Drill bit sharpening

   / Drill bit sharpening #21  
I am guilty of being lazy and not first doing a search on here for previous posts.... but,

has anyone had good experience with any commercial drill bit sharpening services?

I have just a few larger ones, 1/2" to 7/8" that I don't trust myself to do a really good job on.
A Drill Doctor will pay for itself in short order. Maybe you can get Santa to bring you one, he brought me mine.
 
   / Drill bit sharpening #22  
No. Besides, most reverse helix drills (called reclaim drills) are tungsten carbide, not HSS and carbide takes a specific wheel, much softer than a conventional bench wheel.

What?! Tungsten carbide takes diamond tooling to do anything with it.
 
   / Drill bit sharpening #23  
What?! Tungsten carbide takes diamond tooling to do anything with it.
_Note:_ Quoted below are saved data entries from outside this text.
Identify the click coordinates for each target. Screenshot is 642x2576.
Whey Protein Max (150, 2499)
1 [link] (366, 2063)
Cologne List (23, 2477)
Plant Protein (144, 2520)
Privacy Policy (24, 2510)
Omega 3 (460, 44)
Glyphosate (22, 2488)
Green wheels work, Get diamonds for production or you girl friend.
 
   / Drill bit sharpening #24  
The Drill Doctor 750 comes standard with a diamond wheel and will sharpen anything up to cobalt and carbide. Most concrete bits are carbide. The green wheels on the bench will also work as CalG mentioned.
 
   / Drill bit sharpening #25  
Thanks for bringing this back (some) from the do-it-yourself crowd. I WILL try the very good local fab/machine shop; hadn't thought about that. I WILL NOT do these myself. I maybe should have more plainly stated at the outset, I suck at the required coordination to do a good job myself. Might be different if I had a sharpening rig, but for my amount of usage, a couple hundred $ for such a rig would be a real waste. Especially when there's professional services that will do a bit for $2-$3.

Sucking at something is the first step to being sorta good at something.
 
   / Drill bit sharpening #26  
What?! Tungsten carbide takes diamond tooling to do anything with it.
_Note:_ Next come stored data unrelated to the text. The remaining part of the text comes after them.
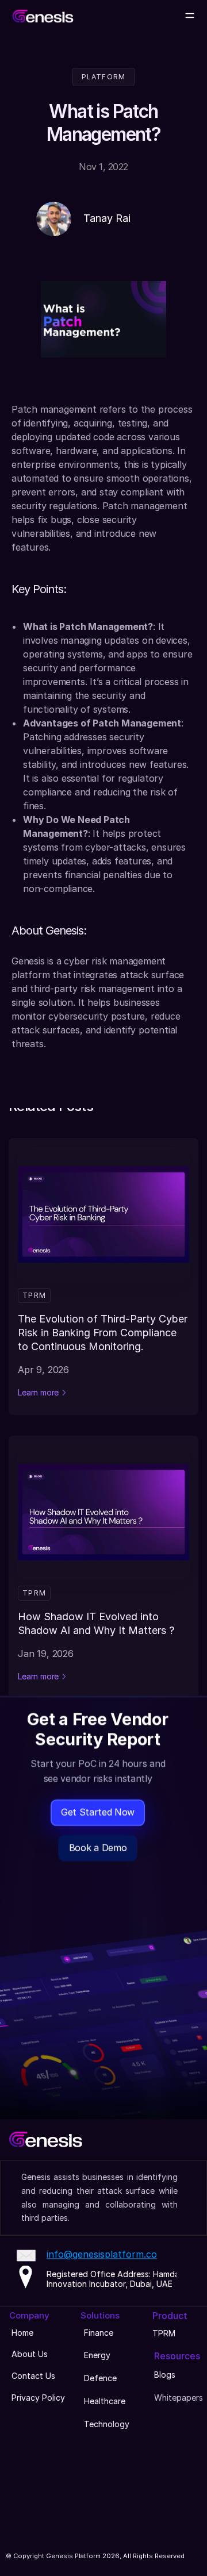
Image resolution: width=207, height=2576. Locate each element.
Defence (100, 2378)
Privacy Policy (38, 2397)
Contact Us (33, 2376)
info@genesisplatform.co (102, 2254)
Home (22, 2332)
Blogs (164, 2374)
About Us (30, 2354)
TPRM (163, 2333)
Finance (98, 2332)
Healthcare (104, 2401)
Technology (106, 2424)
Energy (97, 2355)
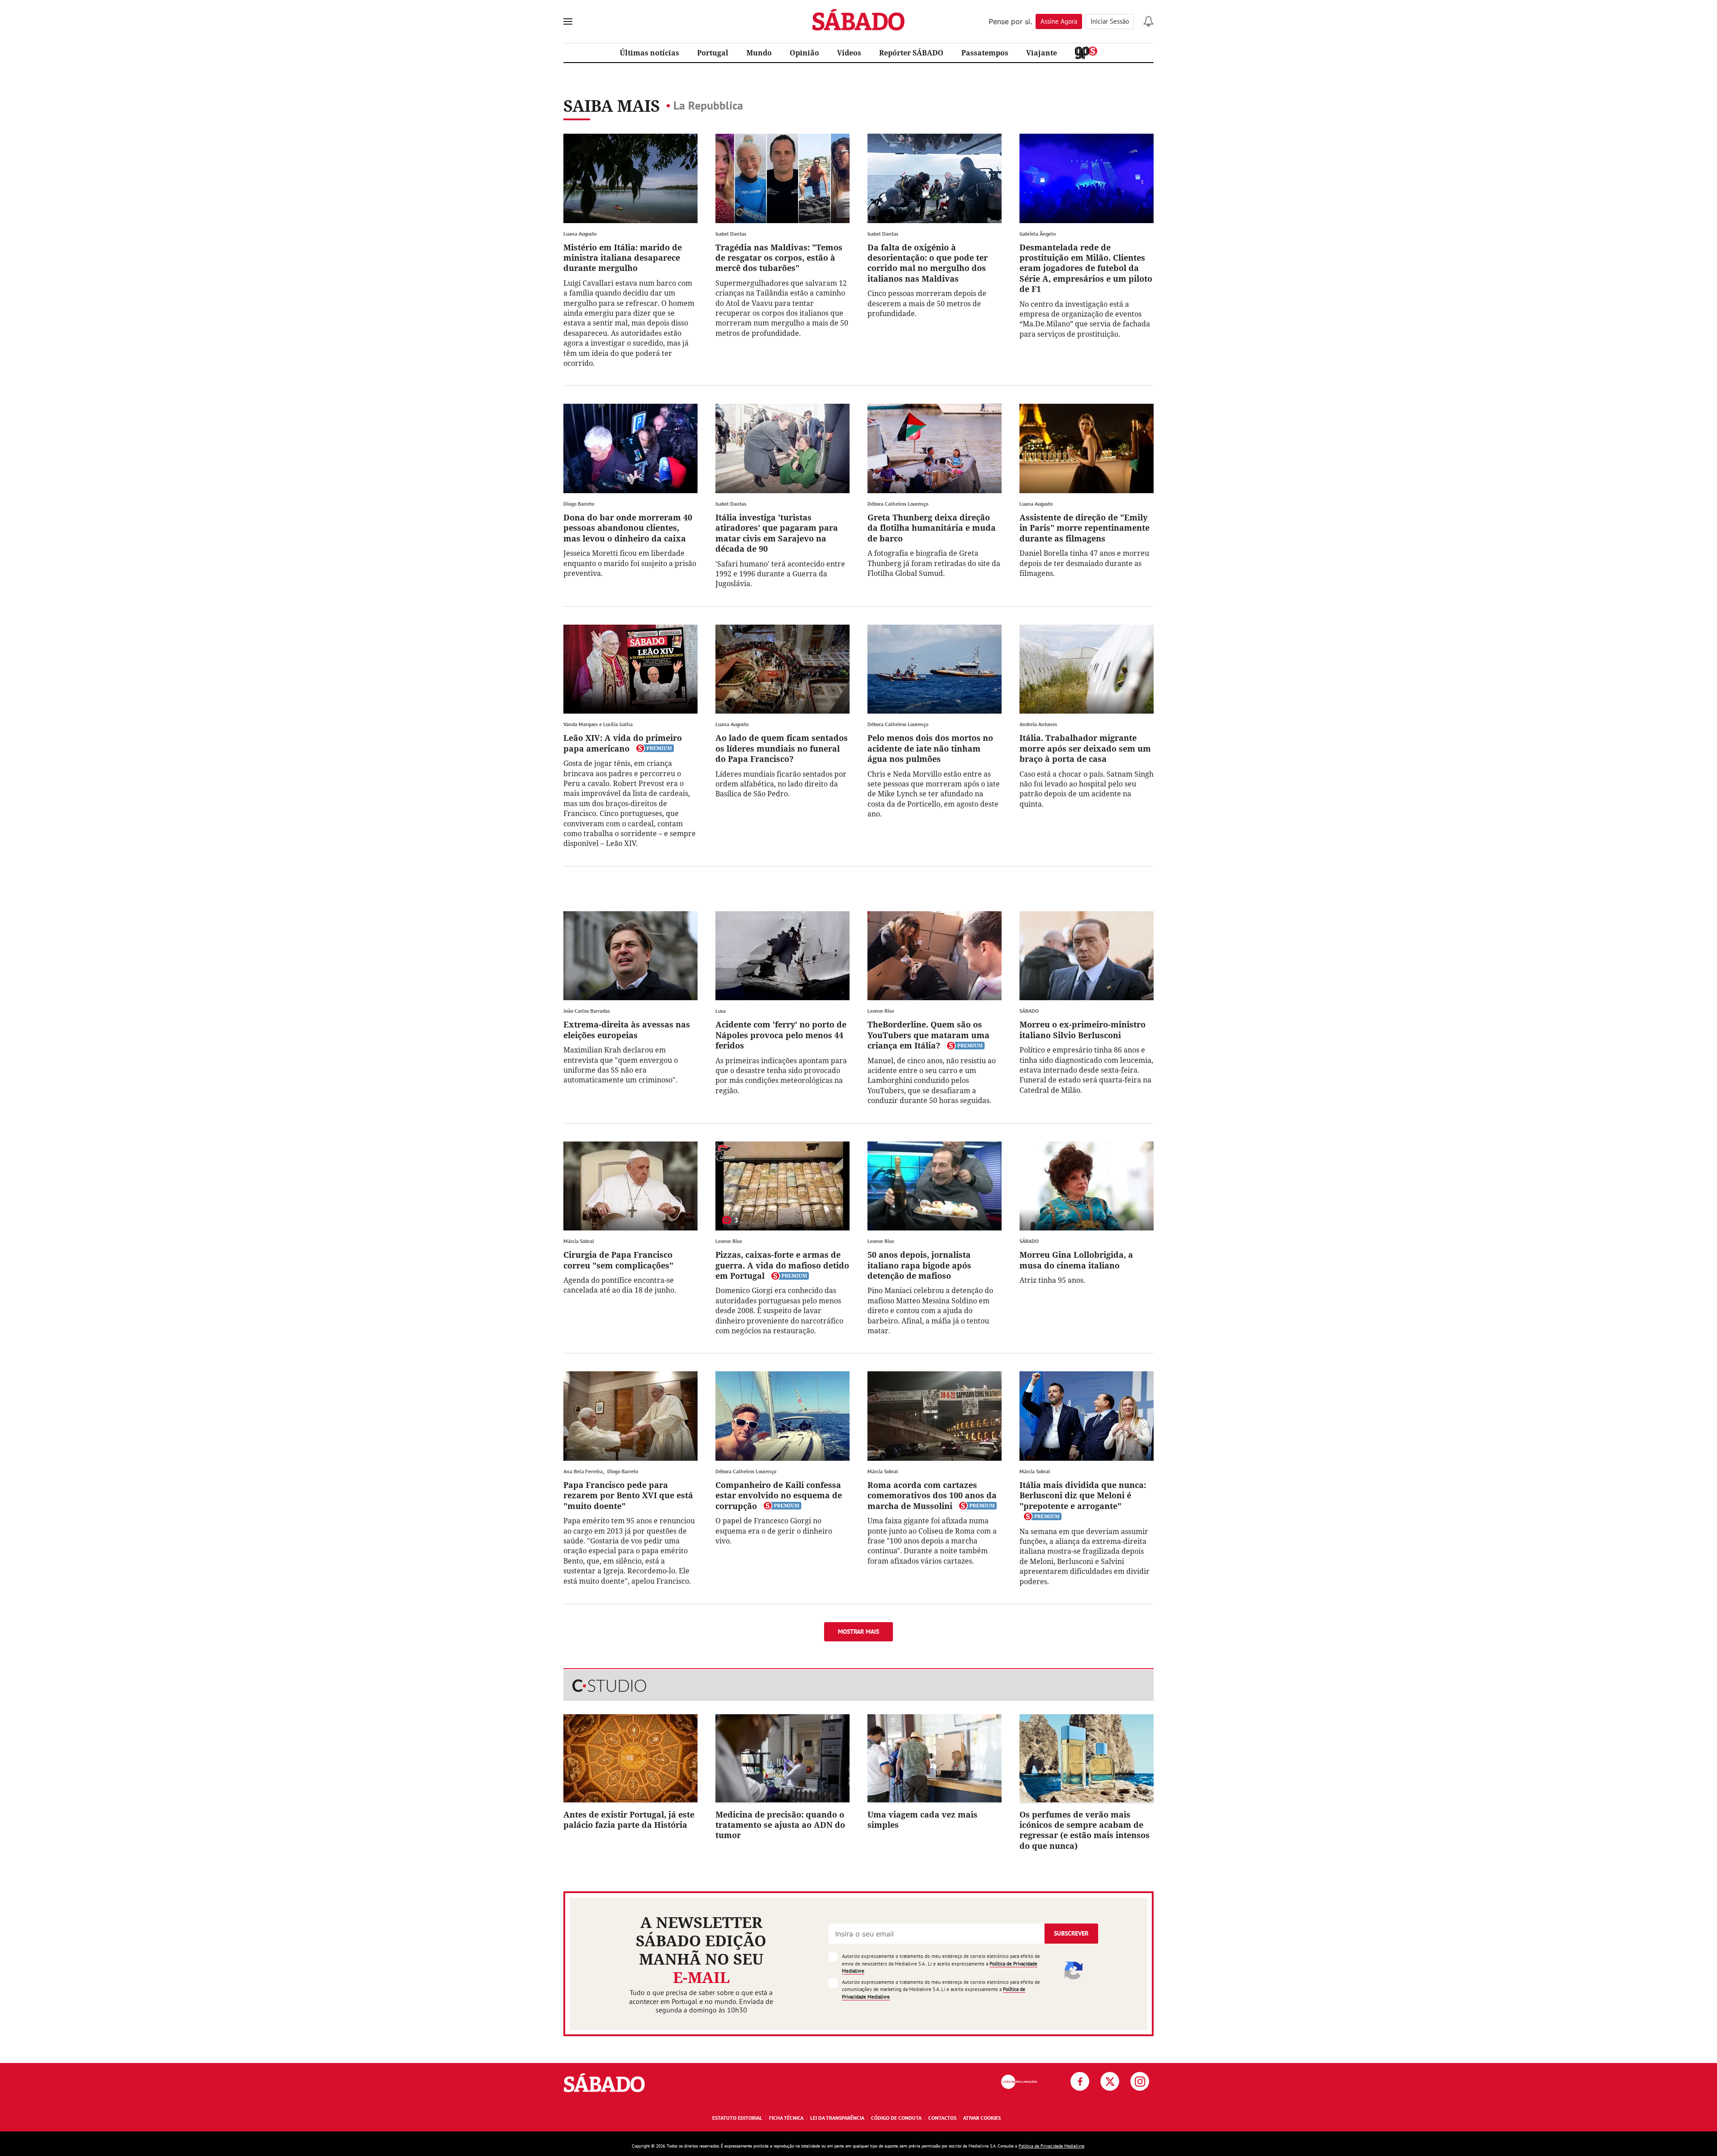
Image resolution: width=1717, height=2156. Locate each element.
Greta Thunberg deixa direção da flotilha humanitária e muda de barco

Not really. I do use a diamond hone to touch up carbide tooling ocassionally when running a multi station CNC in the shop but most of my tooling is now ceramic.
 
   / Drill bit sharpening #27  
When I used to have the tool shop I found I could pay a machinist to stand at a grinder and sharpen drill bits or buy a Drill Doctor and have a flunky do it at a lot lower rate. The bottom line was that the Drill Doctor did it as well and more consistently than a machinist on a bench grinder and a lot quicker at a lot less cost. At first the machinists laughed but soon the machinists were just using the drill doctor if we did not have a sharp drill available.
 
   / Drill bit sharpening #28  
In drillspeak, you have the lands, the heel, the point and the relief and all must work together to cut a cylindrical hole. I would suggest (if you offhand sharpen) getting a drill point gage.
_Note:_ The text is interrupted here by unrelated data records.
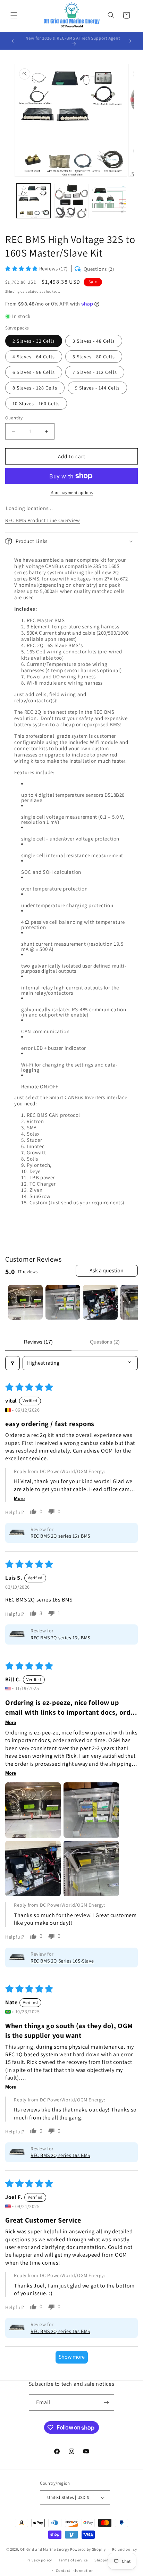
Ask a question (107, 1270)
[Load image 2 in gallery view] (71, 201)
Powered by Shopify (88, 2549)
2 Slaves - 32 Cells (33, 341)
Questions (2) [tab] (105, 1342)
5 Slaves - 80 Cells (94, 356)
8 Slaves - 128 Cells (34, 388)
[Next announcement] (130, 41)
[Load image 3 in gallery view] (109, 201)
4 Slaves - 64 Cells (33, 356)
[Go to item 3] (100, 1302)
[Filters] (12, 1363)
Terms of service (73, 2560)
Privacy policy (39, 2560)
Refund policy (124, 2549)
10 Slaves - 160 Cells (36, 403)
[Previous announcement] (12, 41)
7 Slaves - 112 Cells (95, 372)
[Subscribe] (106, 2402)
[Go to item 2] (62, 1302)
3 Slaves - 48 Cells (94, 341)
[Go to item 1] (25, 1302)
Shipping (12, 291)
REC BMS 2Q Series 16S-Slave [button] (62, 1961)
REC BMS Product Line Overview (42, 520)
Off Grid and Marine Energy (44, 2549)
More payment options (71, 492)
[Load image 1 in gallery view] (33, 201)
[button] (14, 15)
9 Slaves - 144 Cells (97, 388)
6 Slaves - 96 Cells (33, 372)
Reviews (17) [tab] (38, 1342)
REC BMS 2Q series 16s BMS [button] (60, 1536)
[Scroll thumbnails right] (129, 1302)
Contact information (74, 2570)
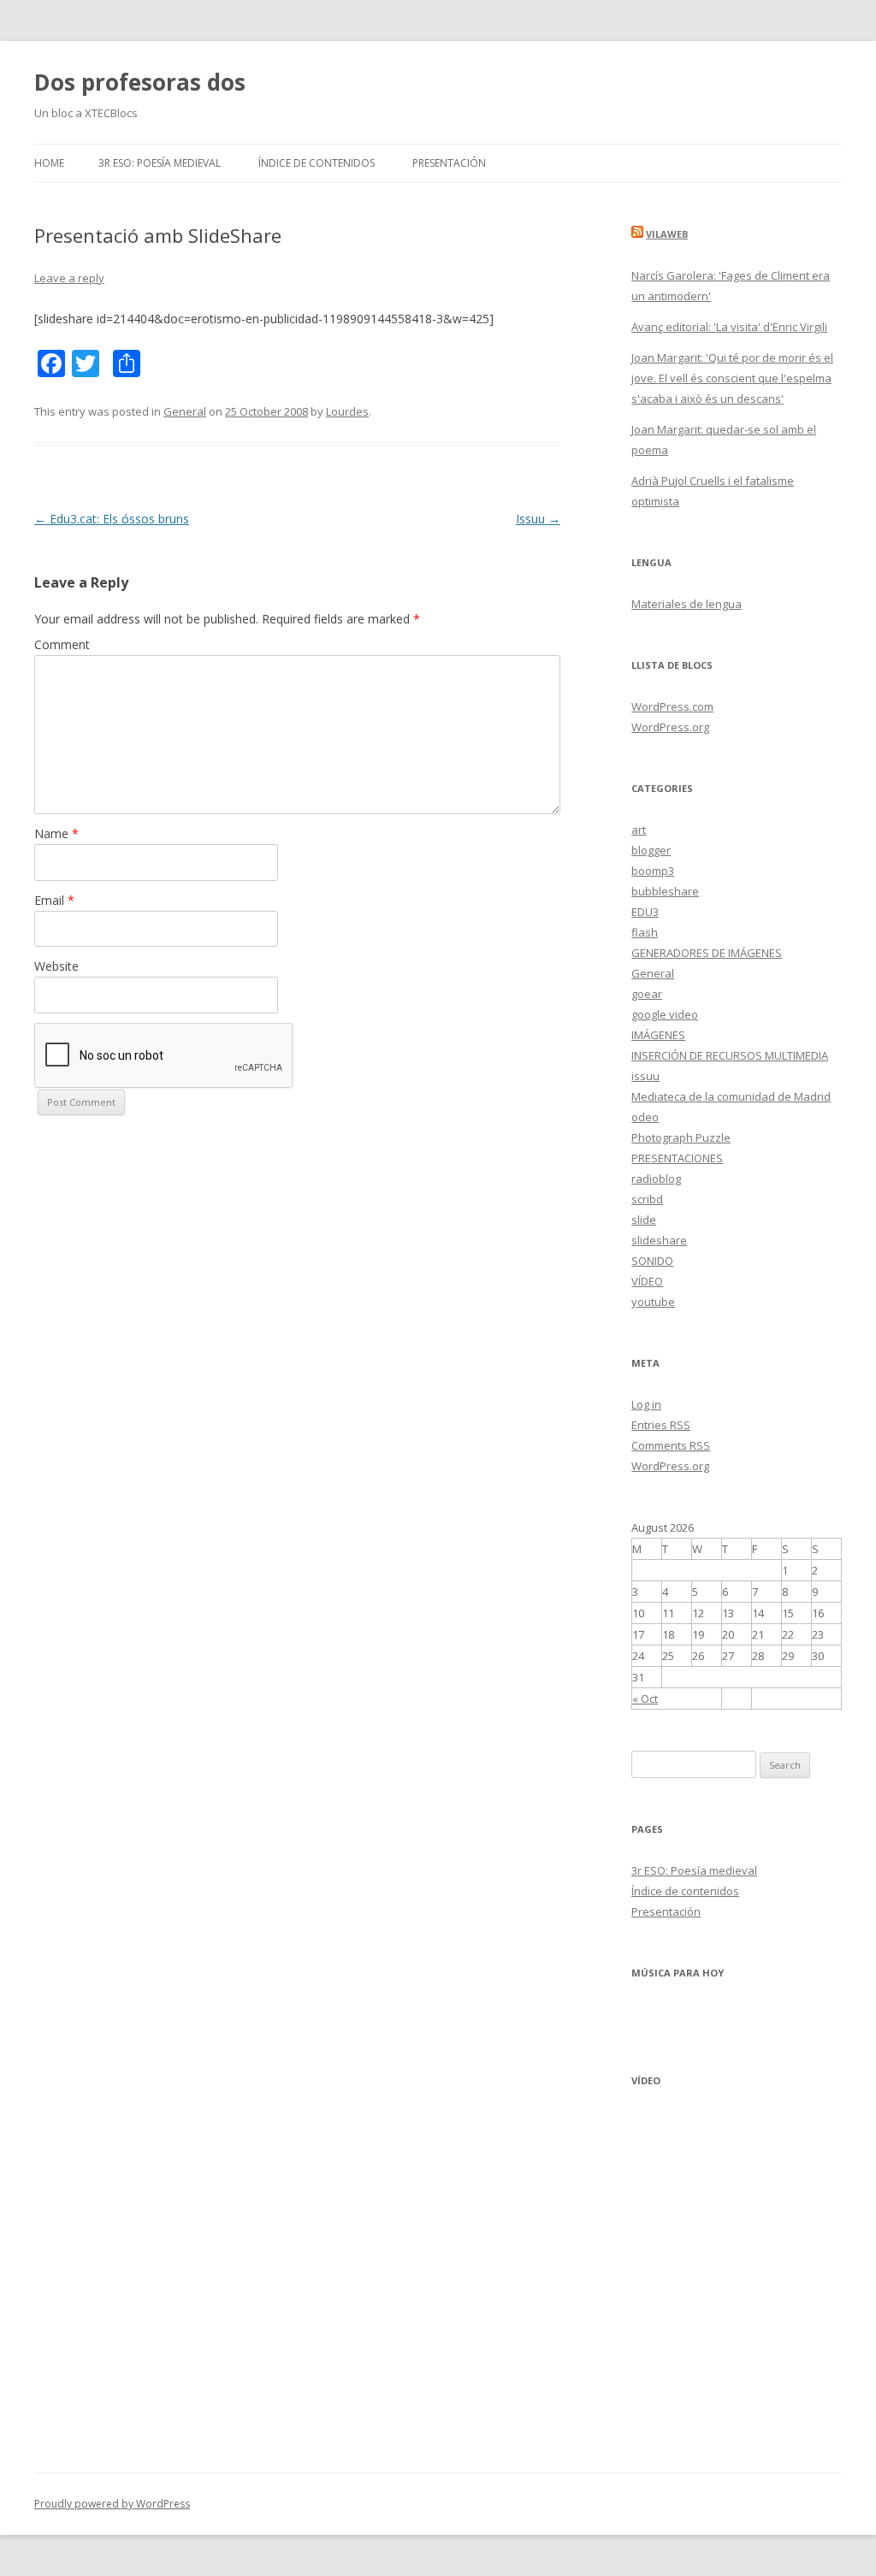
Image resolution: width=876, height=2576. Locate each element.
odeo (645, 1117)
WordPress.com (672, 706)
The true test of a properly sharpened drill bit is you get equal swarf from both cutting edges when you feed the drill into the work with the drill secured in a drill chuck, affixed to an accurate spindle, such as a good drill press, a vertical mill or a lathe tailstock. Half arsed sharpening will suffice for cutting purposes, but the drill won't drill an accurate hole because the cut action is lopsided and that causes the drill point to run out and drill a non-concentric hole. In the shop, to offset that, we use chucking reamers to make oval holes concentric.

When both sides (heel and cutting edge) is sharpened properly and correctly, the line (center point) of the bit will be perpendicular to each side. That applies to ordinary split point drills and parabolic drills as well.

On drills over 1/4" 0.250, I always relieve the heel as well as relieving the heel allows easier drilling and also allows lubricant/coolant to reach the cutting edge easier.

I used to sharpen all my mills, I own a cutter grinder but it's actually cheaper to toss them unless it's a very large cutter, than sharpen them.

Offhand sharpening accurately and consistently is an acquired skill, just like playing a Guitar or TIG welding. Just because you do it correctly one time, don't mean you can repeat it. Takes practice and lots of it.

I don't throw any twist drill away until it's too short to work. For me, it's so easy to resharpen one, if a drill isn't cutting properly, I pull it out of the chuck and over to the Milwaukee bench grinder for a touch up and back to the machine... maybe a 45 second job.
 
   / Drill bit sharpening #30  
I'm with 5030

if I don't like the way the drill is cutting, out it come, over to the grinder for a "dusting off".

I've been known to watch the chip formation and touch up the lip that needs attention. Somewhat easier on the lathe than the drill, as the bit isn't turning in the tailstock chuck.